== PROVIDED DATA ==

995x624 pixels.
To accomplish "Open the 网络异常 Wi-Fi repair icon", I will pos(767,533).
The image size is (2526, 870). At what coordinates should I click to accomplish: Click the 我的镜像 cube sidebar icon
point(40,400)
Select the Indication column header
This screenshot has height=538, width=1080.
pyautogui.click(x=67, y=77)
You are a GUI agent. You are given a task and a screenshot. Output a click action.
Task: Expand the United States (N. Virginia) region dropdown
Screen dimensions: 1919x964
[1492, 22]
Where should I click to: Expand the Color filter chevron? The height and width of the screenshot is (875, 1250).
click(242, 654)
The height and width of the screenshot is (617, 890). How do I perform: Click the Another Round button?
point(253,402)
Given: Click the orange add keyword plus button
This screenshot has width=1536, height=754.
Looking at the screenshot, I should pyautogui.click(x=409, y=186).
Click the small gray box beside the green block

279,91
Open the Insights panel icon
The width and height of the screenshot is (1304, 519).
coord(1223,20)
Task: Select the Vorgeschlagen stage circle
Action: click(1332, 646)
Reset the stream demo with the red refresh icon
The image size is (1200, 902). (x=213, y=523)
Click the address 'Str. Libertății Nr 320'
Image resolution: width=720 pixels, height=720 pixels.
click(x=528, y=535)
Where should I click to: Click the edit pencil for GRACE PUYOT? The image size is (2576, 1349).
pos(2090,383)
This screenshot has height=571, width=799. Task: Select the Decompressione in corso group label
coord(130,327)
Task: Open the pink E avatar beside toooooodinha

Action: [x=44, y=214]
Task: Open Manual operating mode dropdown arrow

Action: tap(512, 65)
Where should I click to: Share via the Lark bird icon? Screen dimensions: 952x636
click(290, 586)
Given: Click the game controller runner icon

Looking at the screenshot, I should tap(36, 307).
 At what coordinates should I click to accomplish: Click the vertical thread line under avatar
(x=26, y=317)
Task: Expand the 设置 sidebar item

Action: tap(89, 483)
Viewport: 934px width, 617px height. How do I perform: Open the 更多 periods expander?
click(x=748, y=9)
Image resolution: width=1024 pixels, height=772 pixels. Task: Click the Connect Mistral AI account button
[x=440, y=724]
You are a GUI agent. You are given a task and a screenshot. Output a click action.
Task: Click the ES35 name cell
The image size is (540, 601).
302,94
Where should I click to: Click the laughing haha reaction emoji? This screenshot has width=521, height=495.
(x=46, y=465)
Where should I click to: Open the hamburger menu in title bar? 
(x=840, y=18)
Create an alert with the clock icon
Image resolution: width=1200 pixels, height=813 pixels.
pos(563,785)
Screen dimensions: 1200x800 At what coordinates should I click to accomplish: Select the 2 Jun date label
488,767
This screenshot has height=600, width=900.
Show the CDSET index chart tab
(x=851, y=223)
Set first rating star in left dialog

===

• _OBJECTIVE_
Copy out the whole listing above again, word for word, from its first line through its last.

• _COMPLETED TASK_
995x624 pixels.
To accomplish "Open the 网络异常 Wi-Fi repair icon", I will pos(767,533).
The image size is (2526, 870). At what coordinates should I click to accomplish: Click the 我的镜像 cube sidebar icon
point(40,400)
Select the Indication column header
This screenshot has height=538, width=1080.
pyautogui.click(x=67, y=77)
You are a GUI agent. You are given a task and a screenshot. Output a click action.
Task: Expand the United States (N. Virginia) region dropdown
Screen dimensions: 1919x964
[1492, 22]
Where should I click to: Expand the Color filter chevron? The height and width of the screenshot is (875, 1250).
click(242, 654)
The height and width of the screenshot is (617, 890). How do I perform: Click the Another Round button?
point(253,402)
Given: Click the orange add keyword plus button
This screenshot has width=1536, height=754.
Looking at the screenshot, I should pyautogui.click(x=409, y=186).
Click the small gray box beside the green block

279,91
Open the Insights panel icon
The width and height of the screenshot is (1304, 519).
coord(1223,20)
Task: Select the Vorgeschlagen stage circle
Action: click(1332, 646)
Reset the stream demo with the red refresh icon
The image size is (1200, 902). (x=213, y=523)
Click the address 'Str. Libertății Nr 320'
Image resolution: width=720 pixels, height=720 pixels.
click(x=528, y=535)
Where should I click to: Click the edit pencil for GRACE PUYOT? The image size is (2576, 1349).
pos(2090,383)
This screenshot has height=571, width=799. Task: Select the Decompressione in corso group label
coord(130,327)
Task: Open the pink E avatar beside toooooodinha

Action: [x=44, y=214]
Task: Open Manual operating mode dropdown arrow

Action: tap(512, 65)
Where should I click to: Share via the Lark bird icon? Screen dimensions: 952x636
click(290, 586)
Given: Click the game controller runner icon

Looking at the screenshot, I should tap(36, 307).
 At what coordinates should I click to accomplish: Click the vertical thread line under avatar
(x=26, y=317)
Task: Expand the 设置 sidebar item

Action: tap(89, 483)
Viewport: 934px width, 617px height. How do I perform: Open the 更多 periods expander?
click(x=748, y=9)
Image resolution: width=1024 pixels, height=772 pixels. Task: Click the Connect Mistral AI account button
[x=440, y=724]
You are a GUI agent. You are given a task and a screenshot. Output a click action.
Task: Click the ES35 name cell
The image size is (540, 601).
302,94
Where should I click to: Click the laughing haha reaction emoji? This screenshot has width=521, height=495.
(x=46, y=465)
Where should I click to: Open the hamburger menu in title bar? 
(x=840, y=18)
Create an alert with the clock icon
Image resolution: width=1200 pixels, height=813 pixels.
pos(563,785)
Screen dimensions: 1200x800 At what coordinates should I click to accomplish: Select the 2 Jun date label
488,767
This screenshot has height=600, width=900.
Show the CDSET index chart tab
(x=851, y=223)
Set first rating star in left dialog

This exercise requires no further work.